As India progresses towards a $1 trillion digital economy, cybersecurity specialists caution that fraud is no longer confined to isolated incidents. It has evolved into a systemic risk affecting enterprises, small businesses, and digital payment networks alike.
What is driving the rise of cyber fraud?
A primary factor is the expansive growth of India’s digital landscape. The India Cyber Threat Report 2026 by Seqrite reveals that Indian organizations observed over 265 million cyberattack detections in the last year, averaging more than 700,000 incidents daily.
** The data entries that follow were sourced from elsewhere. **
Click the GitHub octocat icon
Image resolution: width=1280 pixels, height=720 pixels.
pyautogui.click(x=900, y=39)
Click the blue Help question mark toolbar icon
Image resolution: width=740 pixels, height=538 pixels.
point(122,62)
Experts assert that attackers are keeping up with the pace of digital transformation. With the rise of cloud services, remote work, digital payments, and API-driven platforms, every new endpoint emerges as a potential vulnerability.
The increase in ransomware activity exemplifies this trend. Seqrite data indicates that January 2025 saw the highest monthly total of ransomware incidents, signifying a shift from opportunistic to sustained, targeted attacks.
How are fraud tactics changing?
Cyber fraud is becoming increasingly sophisticated, personalized, and difficult to identify.
Analysts from Barracuda Networks report that phishing schemes are no longer generic emails filled with errors. Attackers are leveraging artificial intelligence to craft highly personalized messages that reference genuine projects, imitate internal communication styles, and capitalize on real-time events within organizations.
This shift suggests that traditional awareness training and role-based security measures are becoming less effective against context-aware social engineering strategies.
Ransomware tactics have also evolved beyond basic data encryption. Experts warn that multi-faceted extortion—encompassing data theft, repeated attacks, and threats of public exposure—has become commonplace. Network scans targeting widely used software indicate that attackers are conducting thorough reconnaissance prior to launching their strikes.
Why are small businesses and merchants at risk?
Small and medium-sized enterprises are increasingly becoming prime targets for digital fraud as payment transactions surge.
PhonePe reports that merchant fraud in India has risen sharply in recent years, with scammers increasingly focusing on SMBs in online marketplaces, service outlets, and physical stores. The rapid increase in UPI transactions has also provided fraudsters with more opportunities to deceive unsuspecting merchants through social engineering and fake payment confirmations.
According to PhonePe, even a single fraudulent transaction can result in financial losses, operational disruptions, chargebacks, and potentially account restrictions or freezes for small businesses.
What is AI’s influence — a challenge or a solution?
Artificial intelligence is simultaneously fueling fraud and enhancing defenses.
On one hand, AI empowers attackers to automate phishing schemes, create convincing fake identities, and scale their fraudulent activities. Conversely, security providers assert that AI-driven monitoring, automated response systems, and predictive analytics are becoming indispensable tools for defenders.
Sanjay Katkar, Joint Managing Director at Quick Heal Technologies, emphasized that India’s cyber threat landscape is becoming increasingly sophisticated, necessitating continuous monitoring across digital platforms to identify impersonation, fraud, and data misuse.
Experts advise, however, that AI cannot substitute human judgment. Barracuda Networks highlights that while AI-driven security operations centers may reduce response times, governance, oversight, and experienced teams remain critical.
Are organizations equipped to handle these risks?
Levels of preparedness remain inconsistent. Seqrite’s cybersecurity preparedness survey indicates that while most organizations have basic malware protection and backup systems in place, there are notable gaps in incident response planning, asset visibility, and secure configuration.
Emerging risks, such as the long-term effects of quantum computing on encryption, are also beginning to influence board-level conversations, particularly in regulated industries like banking and healthcare.
What changes are necessary?
Cybersecurity professionals generally concur that technology alone will not suffice.
Rohit Aradhya, VP and Managing Director at Barracuda Networks, stressed that cyber resilience hinges on strategy, culture, and the ability to learn and adapt—beyond just tools. Regulatory scrutiny is also increasing, with organizations expected to demonstrate operational resilience and compliance with data protection regulations.
For merchants and businesses, experts suggest implementing stronger verification practices, improved documentation, expedited incident reporting, and ongoing employee education.